Problem details: Write out an exact copy of the line containing "[Accessibility options] (52, 668)" and all lines that follow it in the data below, leaving out pictures.
##########
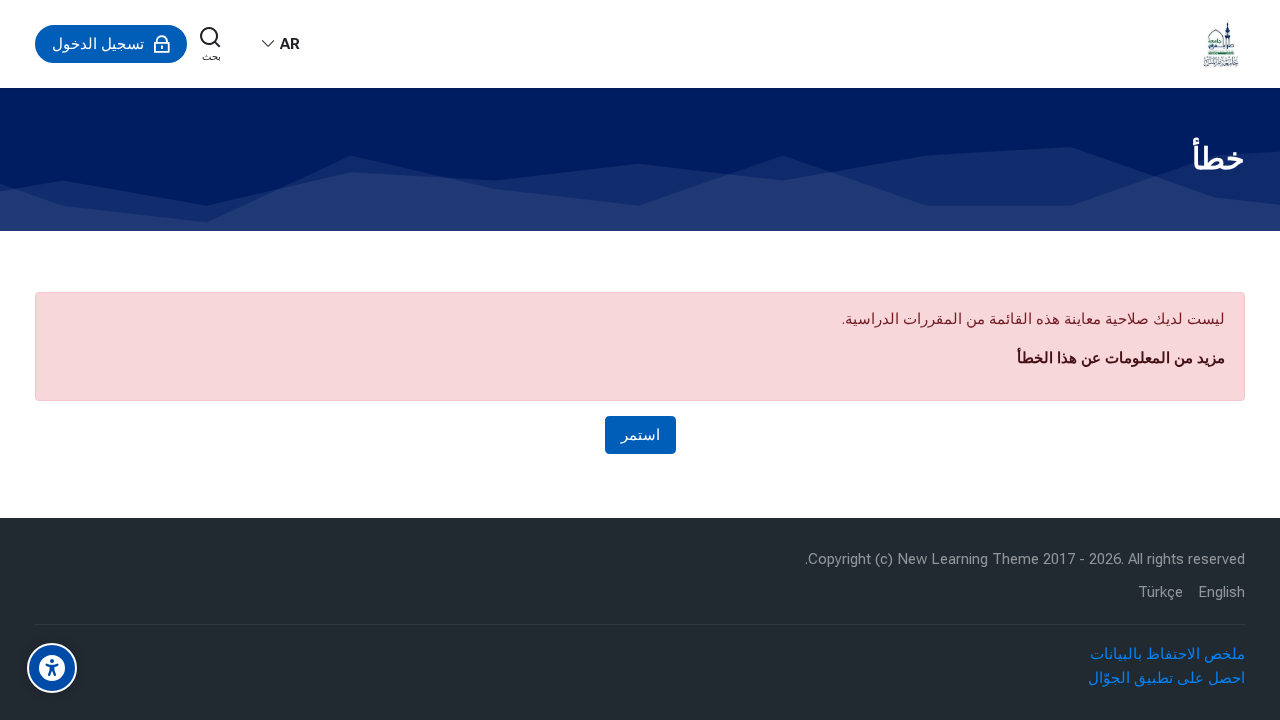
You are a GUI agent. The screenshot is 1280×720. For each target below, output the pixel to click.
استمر (640, 435)
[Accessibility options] (52, 668)
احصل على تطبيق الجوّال (1166, 678)
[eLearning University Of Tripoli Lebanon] (1221, 44)
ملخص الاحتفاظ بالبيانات (1167, 654)
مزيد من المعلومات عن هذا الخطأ (1121, 358)
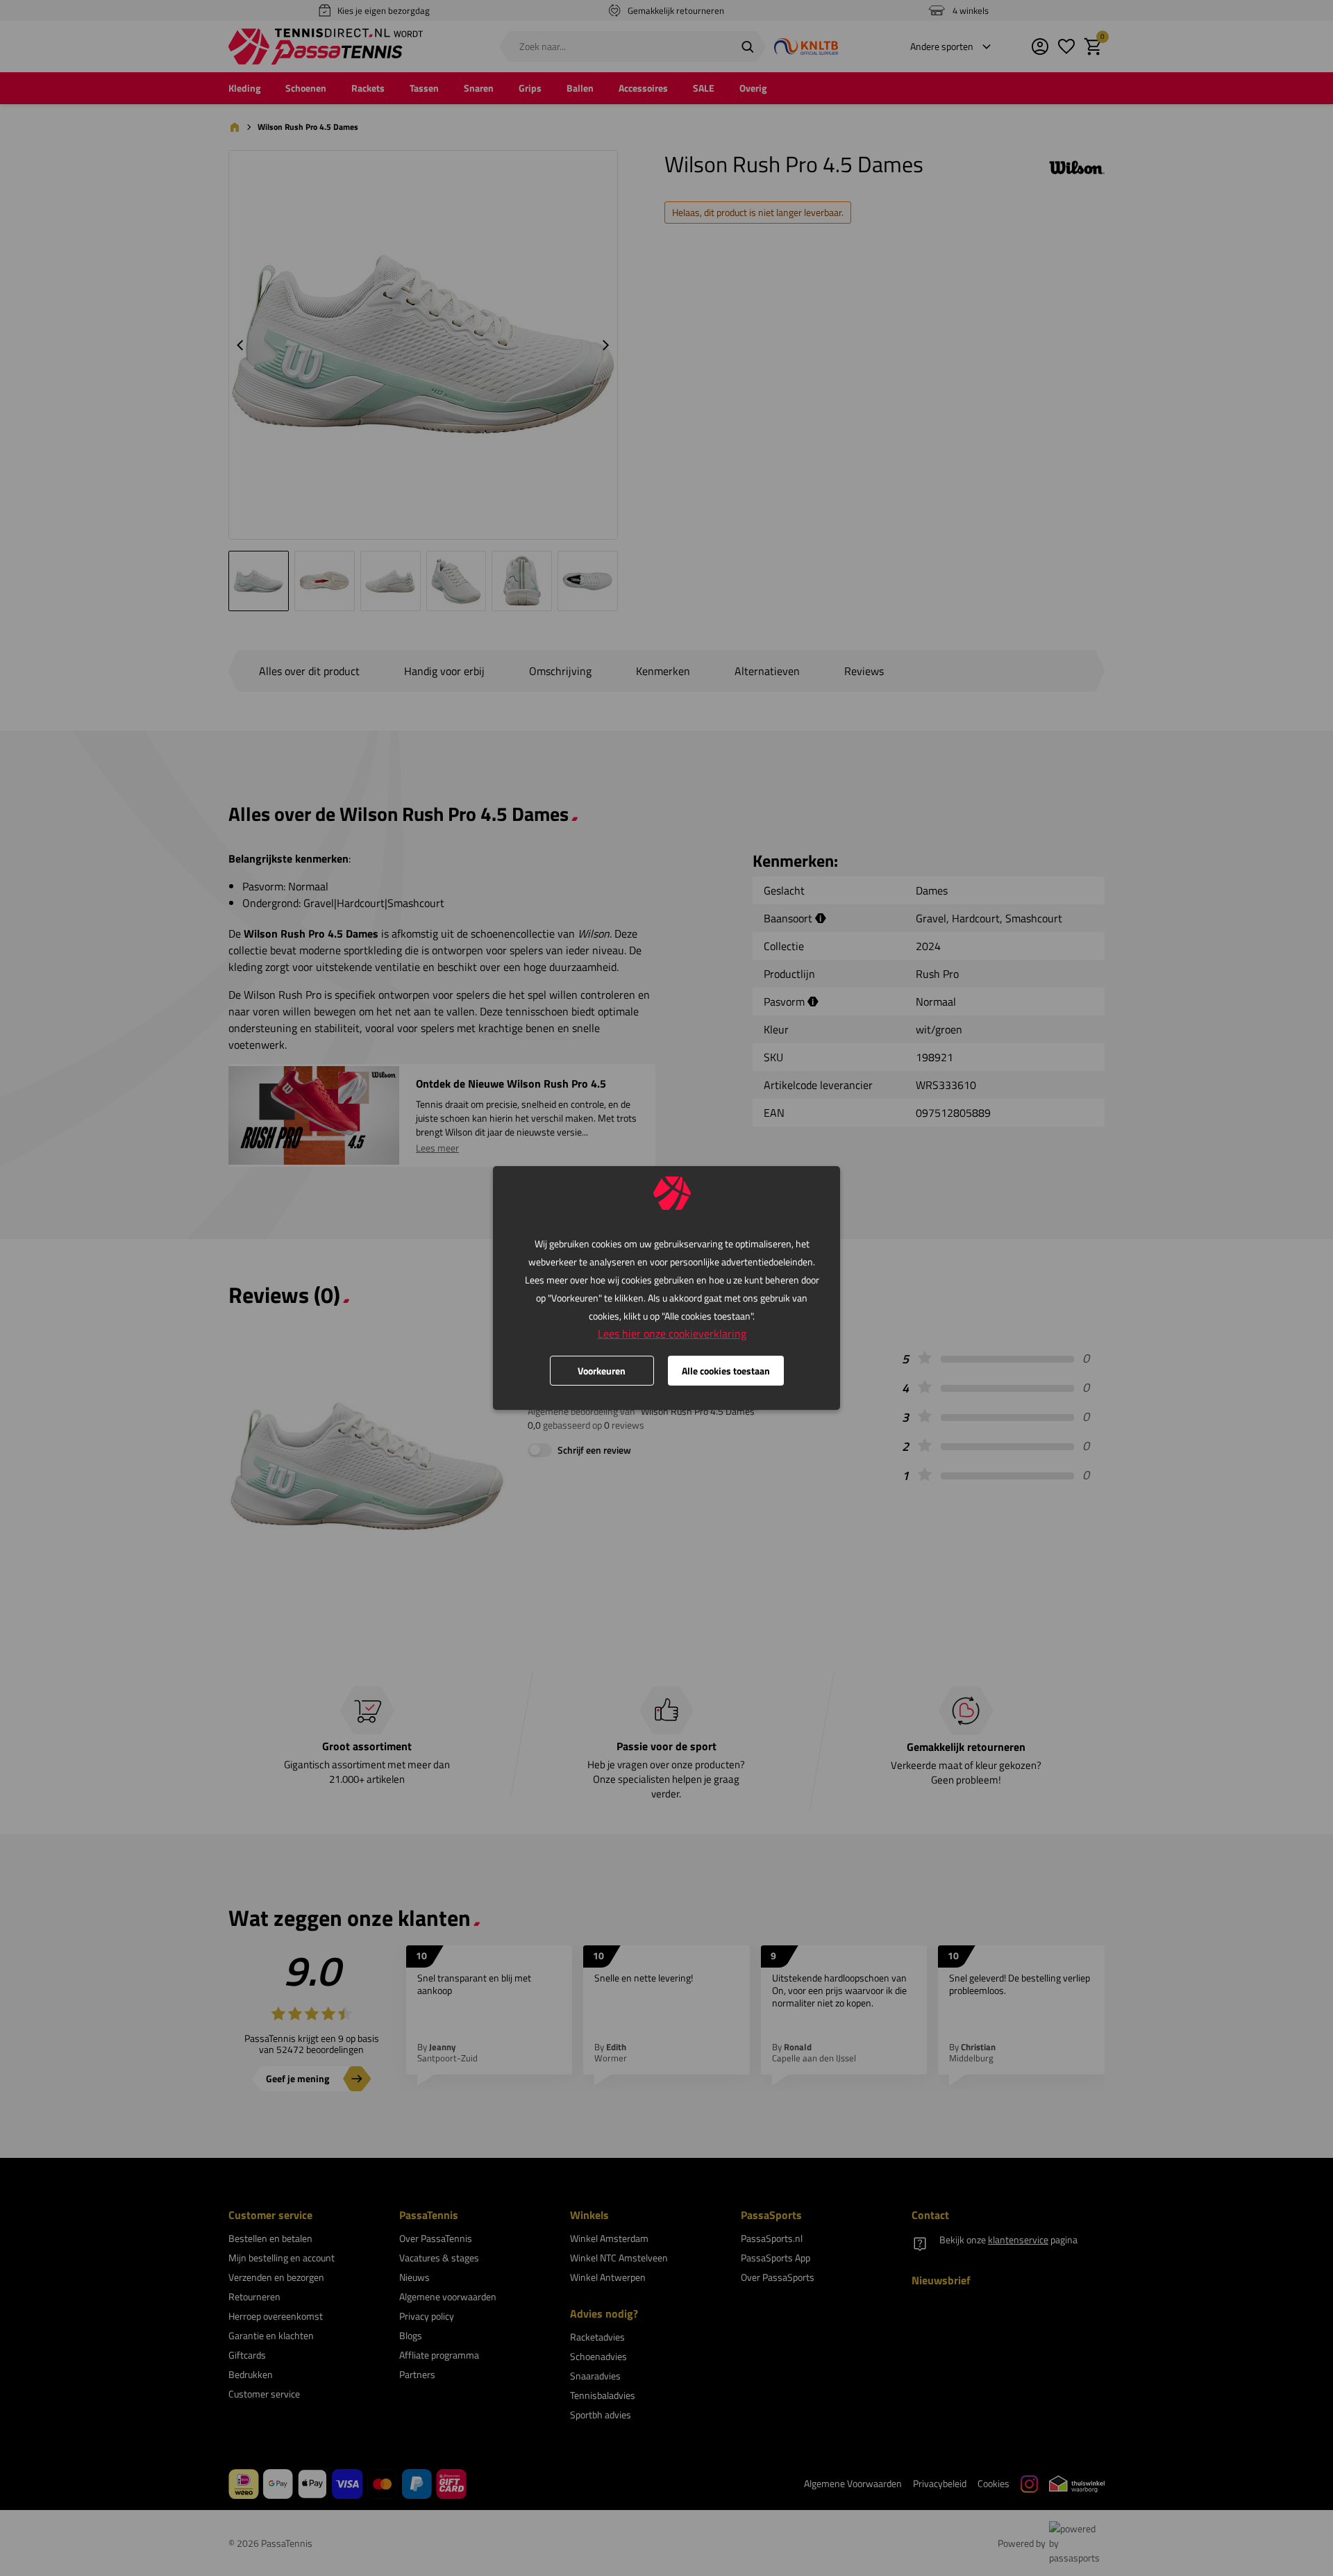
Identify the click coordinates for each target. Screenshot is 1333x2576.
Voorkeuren (602, 1370)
##########
Reply:
[Accessibility options] (52, 668)
احصل على تطبيق الجوّال (1166, 678)
[eLearning University Of Tripoli Lebanon] (1221, 44)
ملخص الاحتفاظ بالبيانات (1167, 654)
مزيد من المعلومات عن هذا الخطأ (1121, 358)
Identify the click coordinates for each target. Screenshot is 1333x2576.
Voorkeuren (602, 1370)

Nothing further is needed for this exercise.